Genomics in the Cloud (AWS/EC2) - 2020-01 - 2020-09¶

Goal: Proof of concept: Test the feasibility and cost of running various HPC workloads in the cloud.

Collaborative Project with Amazon Team (NYC) and Weill Cornell Medicine (NYC).

Technology Stack: AWS EC2, AWS S3, Docker, CWL, anaconda/bioconda, Terraform and cloudformation

Modernise HPC Infrastructure - 2024-01 - 2017-08¶

Goals:

Minimise toolset and standardise OS using a single universal base image.
Simplify node management and enhance their role flexibility.

Summary:

This was a large and complex project. I had started on my own, but was thankfully joined by Sam a year into it. Sam brought with him the idea of running the entire Slurm cluster inside docker. Simplifying the code base and allowing us to elegantly deploy Slurm clusters the same way we deployed any other web app, as well as enabling management of our HPC workloads using our standard docker toolset.

Challenges:

With nearly every series of Mellanox ConnectX Infiniband Adaptor ever produced. (ConnectX2, ConnectX3,ConnectX3-Pro,ConnectX4 and ConnectX-5), I had to create code to compile custom kernels for 6 different HW types.
Slurm did not play well with the dynamic naming so common with containers. Getting Slurm to work inside Docker was no joke, mainly because so much of its configuration had to be hardcoded at the time. A mammoth scripting challenge, which we both ultimately enjoyed.

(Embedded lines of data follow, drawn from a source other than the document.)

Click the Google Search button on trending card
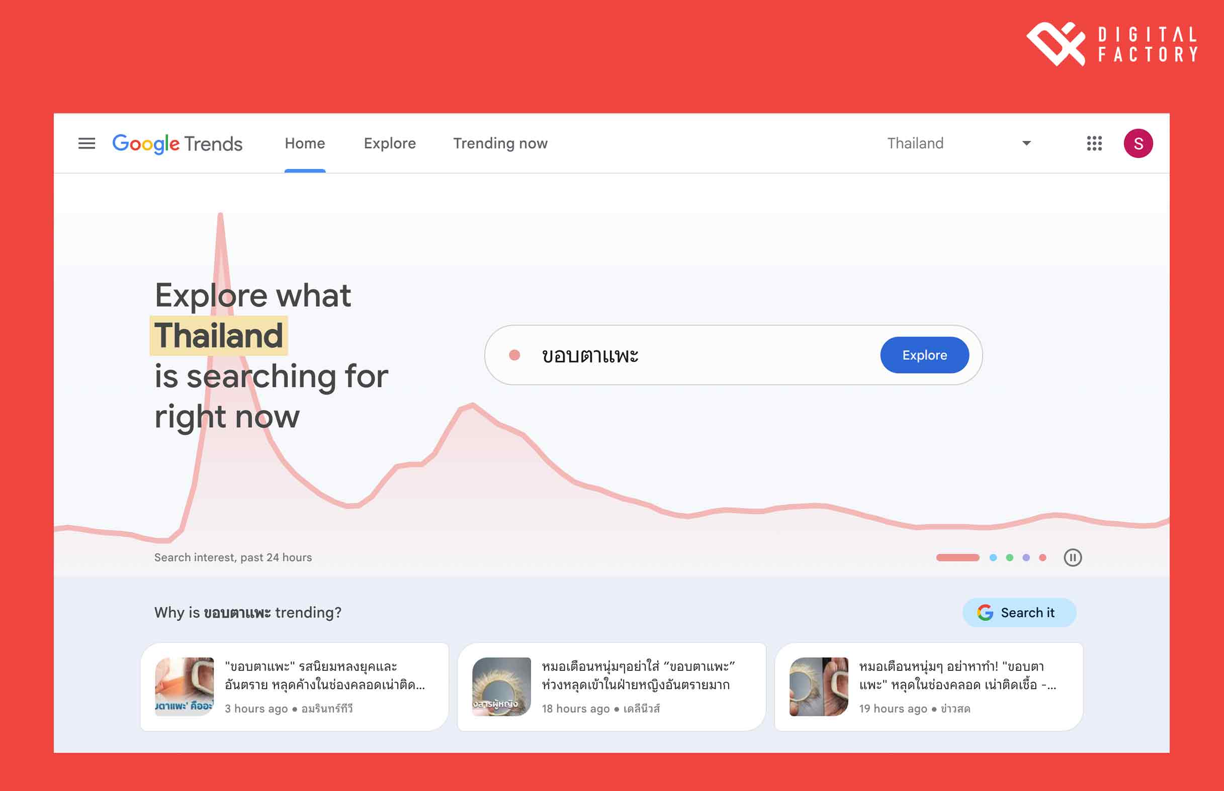The height and width of the screenshot is (791, 1224). pyautogui.click(x=1020, y=612)
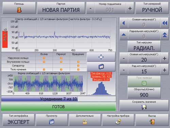Toggle Тело качения Перекат indicator

pyautogui.click(x=61, y=69)

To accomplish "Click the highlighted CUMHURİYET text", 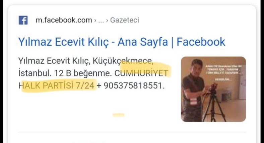I will coord(141,73).

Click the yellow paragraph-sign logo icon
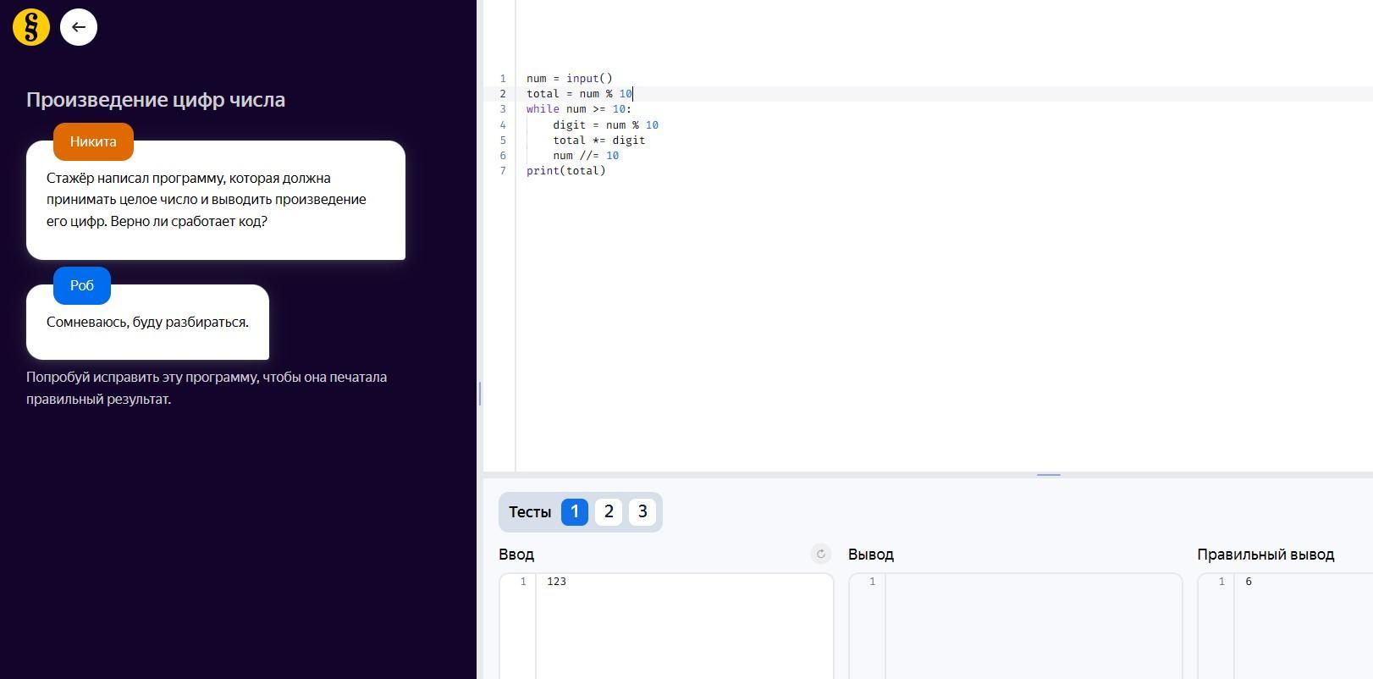coord(31,27)
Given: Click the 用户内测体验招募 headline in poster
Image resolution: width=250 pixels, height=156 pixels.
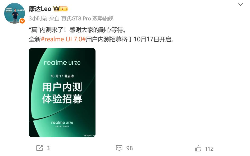Looking at the screenshot, I should pyautogui.click(x=62, y=93).
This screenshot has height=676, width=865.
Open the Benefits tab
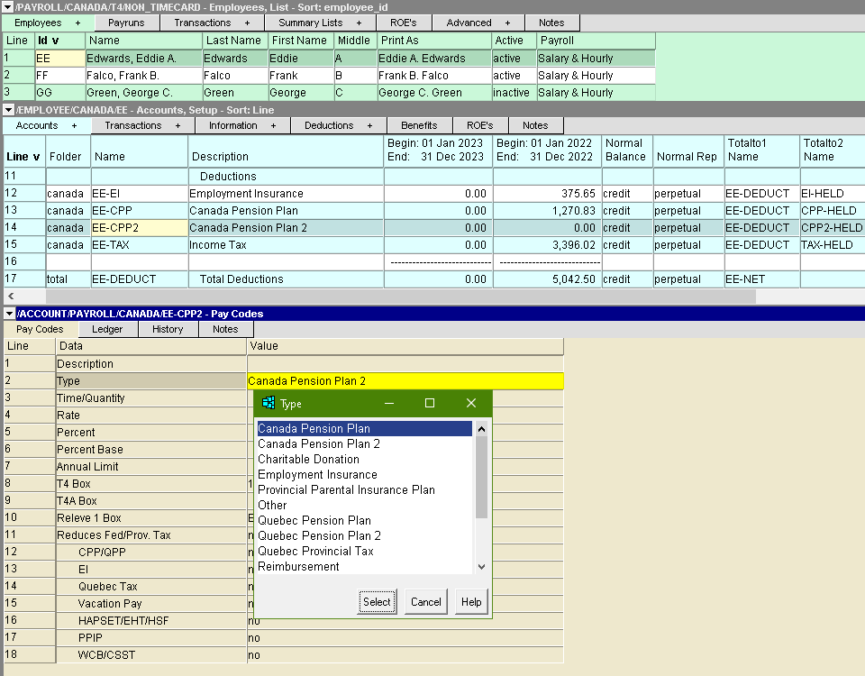point(419,125)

DIaaS4R - Dynamic Infrastructure-as-a-Service for Research - 2011-09 - 2013-01¶

Goal: Reduce Cost and Time needed for Research teams to acquire IT resources for Grant funded research.

Build Internal S/IaaS Cloud for Self Service Deployment of Scientific Applications.
oVirt KVM + IBM GPFS Filesystem on DDN GridSCaler Storage
Deployment and Orchestration using images, Cobbler and Puppet.
Code, Bug and Task management using Redmine and Git
Pre-defined templates for common project apps, such as, Wiki, Git, R/Perl/Ruby and Python(BioConda), Fileshare, Latex Publishing, Forum, Q&A and Project Management.

Summary:

This system drastically reduced the time and cost associated with IT resource procurement and deployment. Users could now deploy their servers and apps on-the-fly and almost instantly. A significant benefit for financially thin and time constrained projects funded with Research Grant money.

HPC Farm for Biomedical Research in Genetics - 2012-01 - 2012-09¶

Goal: Build HPC CPU/GPU Compute Cluster and configure it for Parallel computing.

20 Servers, 5TB RAM, 448 (896 Logical) Intel Sandy-Bridge Cores92 CUDA® parallel processing cores (Nvidia Tesla 2090)
5 Massive Memory Servers (512GB Each) for Gene Analysis
1.2 PB of Storage in Single GPFS Parallel FS (Scalable to 20PB)
High Throughput SMB/Webdav/NFS/SSHFS Fileshare
Mellanox 40GBps QDR Infiniband storage and MPI interconnect

Toolset: BrightComputing Cluster Manager (BM Provisioning and Monitoring), slurm/globusftp/mpich2/openmpi, Authentication, rights and fileshare (MS-AD and SSSD RFC2307 Schema, samba4, NFS-Ganesha and nginx clustered and balanced with CTDB), HPC Batch (Slurm, openmpi/mpich2, globus gridftp), App compilation, Toolchaining (anaconda/bioconda, environment-modules, EasyBuild, Intel C Compiler Suite )

Challenges

Refactoring our code to be compatible with Slurm and the toolchains.
Communicating and getting consensus for some very long outage windows.
Practically zero experience with GPFS File System. SGE/UGE, Slurm and MPI
With such a steep learning curve, I ended up providing one-on-one training for almost 30 people.

Even though I had just learnt it by myself.